EXERCISE BRIEF. A line belongs in the answer only if it contains the word "will"; copy every such line from the listing below.

MATERIAL FOR THE TASK.

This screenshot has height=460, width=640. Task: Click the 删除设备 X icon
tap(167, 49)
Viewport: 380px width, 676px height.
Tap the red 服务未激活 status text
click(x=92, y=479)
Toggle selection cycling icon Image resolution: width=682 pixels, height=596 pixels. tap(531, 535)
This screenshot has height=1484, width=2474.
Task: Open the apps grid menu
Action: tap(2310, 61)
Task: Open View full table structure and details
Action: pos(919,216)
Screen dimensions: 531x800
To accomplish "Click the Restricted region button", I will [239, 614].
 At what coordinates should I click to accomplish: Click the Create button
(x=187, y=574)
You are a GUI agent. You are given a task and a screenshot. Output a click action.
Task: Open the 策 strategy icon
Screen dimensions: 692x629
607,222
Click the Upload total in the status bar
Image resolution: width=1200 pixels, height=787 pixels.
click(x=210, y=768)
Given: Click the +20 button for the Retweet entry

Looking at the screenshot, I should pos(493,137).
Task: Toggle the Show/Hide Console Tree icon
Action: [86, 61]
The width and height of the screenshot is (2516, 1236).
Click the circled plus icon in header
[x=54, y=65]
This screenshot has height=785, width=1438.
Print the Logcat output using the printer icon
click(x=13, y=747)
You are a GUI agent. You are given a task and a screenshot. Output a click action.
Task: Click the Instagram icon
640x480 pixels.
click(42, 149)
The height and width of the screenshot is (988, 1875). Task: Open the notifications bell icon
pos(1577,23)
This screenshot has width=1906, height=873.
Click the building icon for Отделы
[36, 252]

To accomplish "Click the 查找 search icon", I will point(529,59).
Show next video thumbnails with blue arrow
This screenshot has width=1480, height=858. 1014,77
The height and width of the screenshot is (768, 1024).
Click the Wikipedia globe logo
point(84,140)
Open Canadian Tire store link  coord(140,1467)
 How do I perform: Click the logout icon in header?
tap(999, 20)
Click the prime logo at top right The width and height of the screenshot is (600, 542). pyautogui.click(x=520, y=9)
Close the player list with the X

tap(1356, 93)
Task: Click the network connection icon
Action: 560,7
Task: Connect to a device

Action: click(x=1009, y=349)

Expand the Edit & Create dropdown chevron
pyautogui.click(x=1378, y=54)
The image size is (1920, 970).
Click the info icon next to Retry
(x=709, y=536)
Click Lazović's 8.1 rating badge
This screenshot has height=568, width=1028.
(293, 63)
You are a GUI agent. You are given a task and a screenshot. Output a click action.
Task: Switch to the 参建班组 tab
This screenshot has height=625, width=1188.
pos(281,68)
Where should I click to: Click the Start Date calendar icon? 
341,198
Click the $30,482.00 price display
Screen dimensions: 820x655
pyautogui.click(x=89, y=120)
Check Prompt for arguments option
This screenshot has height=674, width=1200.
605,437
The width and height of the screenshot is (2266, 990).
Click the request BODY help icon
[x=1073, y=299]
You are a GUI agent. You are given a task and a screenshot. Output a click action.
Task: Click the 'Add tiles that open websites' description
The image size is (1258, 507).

RESULT.
To accomplish "Click the Restricted region button", I will [239, 614].
To accomplish "Click the 查找 search icon", I will point(529,59).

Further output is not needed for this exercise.